Benchmark program of @agentica about function selecting.

@agentica/core is the simplest Agentic AI library specialized in LLM Function Calling. And in the function calling process, as @agentica/core does not failed on the arguments composition step due to its validation feedback strategy, the most import part for @agentica/core users is the function selecting.

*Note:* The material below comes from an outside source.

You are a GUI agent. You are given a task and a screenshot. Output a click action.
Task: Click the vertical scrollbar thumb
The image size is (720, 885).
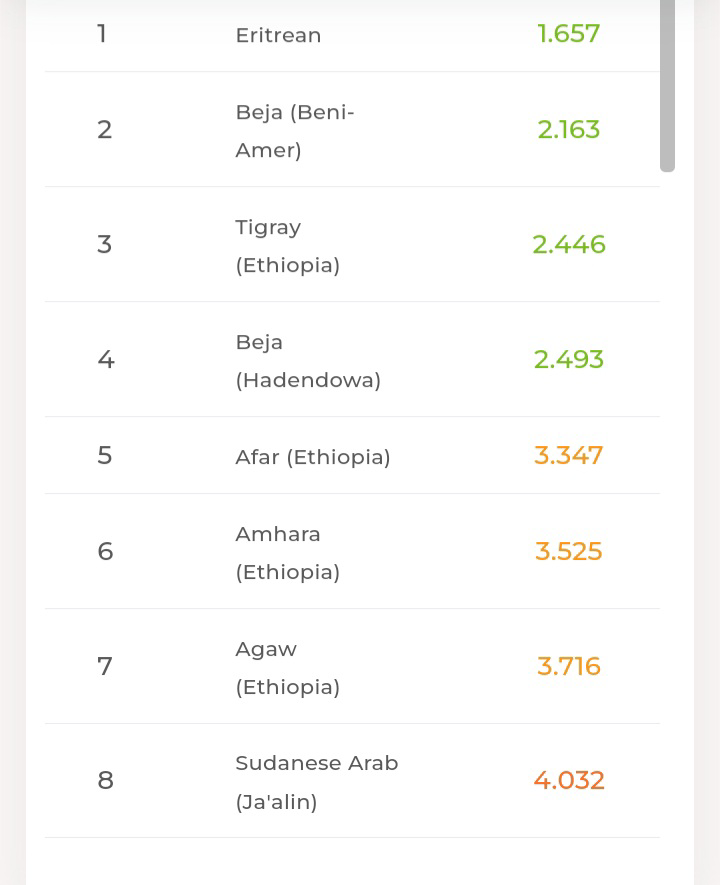click(667, 85)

@agentica/benchmark is the benchmark tool measuring the function selecting quality. Here is an example report generated by @agentica/benchmark measuring function calling’s selection quality of “Shopping Mall” scenario. Below measured benchmark scenario is exactly same with the recorded video, and you can find that every function calling has succeeded without any error.

In actually, below shopping mall backend also has incrased its AX (Agent Experience, accuracy of the function selecting) by repeating re-writing description comments of the API operations, and measuring its benchmark result with @agentica/benchmark.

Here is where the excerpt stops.